In vitro and in vivo hepatic transport of the magnetic resonance imaging contrast agent B22956/1: role of MRP proteins.

The molecular mechanisms of the hepatic transport of B22956/1, a new gadolinium complex from the class of intravascular contrast agents for MRI, which undergoes extensive biliary elimination, were studied. Biliary and urinary elimination of B22956/1 were measured in normal and in mutant MRP2 lacking rats (TR−); cellular trafficking of the compound was assessed in wild and MRP1 or MRP2 transfected MDCKII cells. Eight hours after IV injection of B22956/1, 90±8% of the dose was recovered in the bile of normal rats. By contrast, in TR− rats, the biliary excretion was significantly lower (14±3%) while 55±9% of the compound was found in urine.
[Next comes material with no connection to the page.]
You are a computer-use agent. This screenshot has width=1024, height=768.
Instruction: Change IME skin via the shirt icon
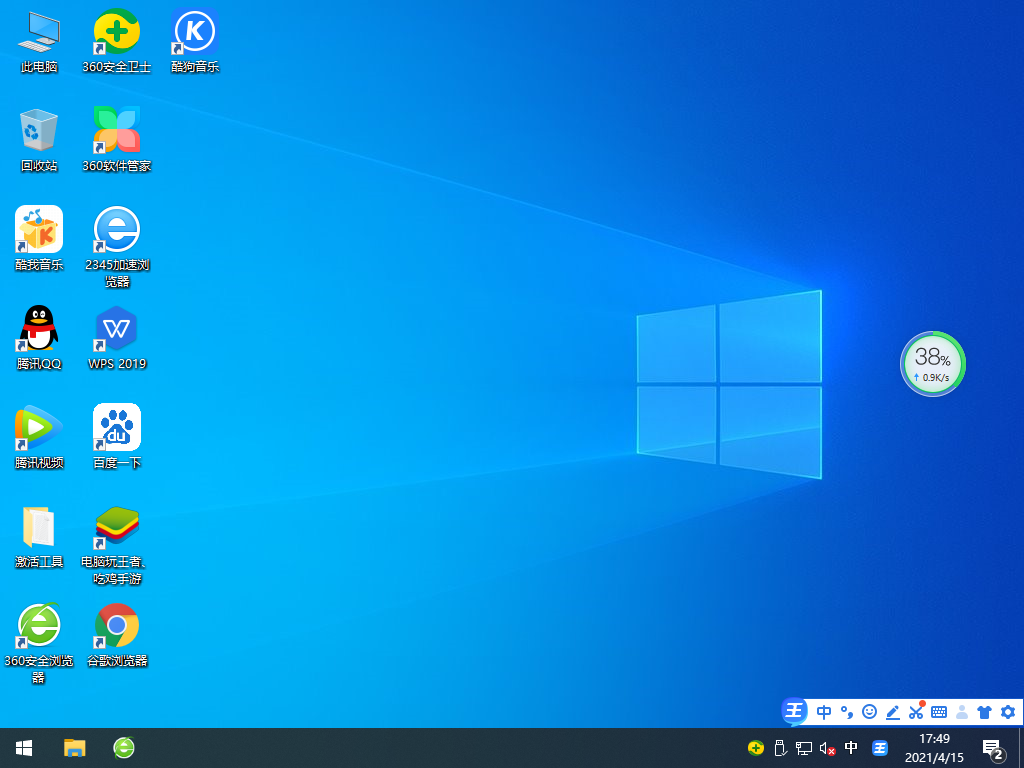pyautogui.click(x=985, y=712)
In vitro, the cellular accumulation of B22956/1 was significantly lower in both MRP1 and MRP2 transfected cells as compared to wild type MDCKII cells, and the cellular efflux was prevented by the MRP inhibitor MK571, indicating the involvement of both MRP2 and MRP1 in the transport of B22956/1. Due to the distinct cellular localization of the proteins, MRP2 accounts for the biliary and urinary excretion of the compound, while MRP1 prevents cellular accumulation of the MRI agent. B22956/1 may be useful in clinical conditions where a defective biliary transport is present.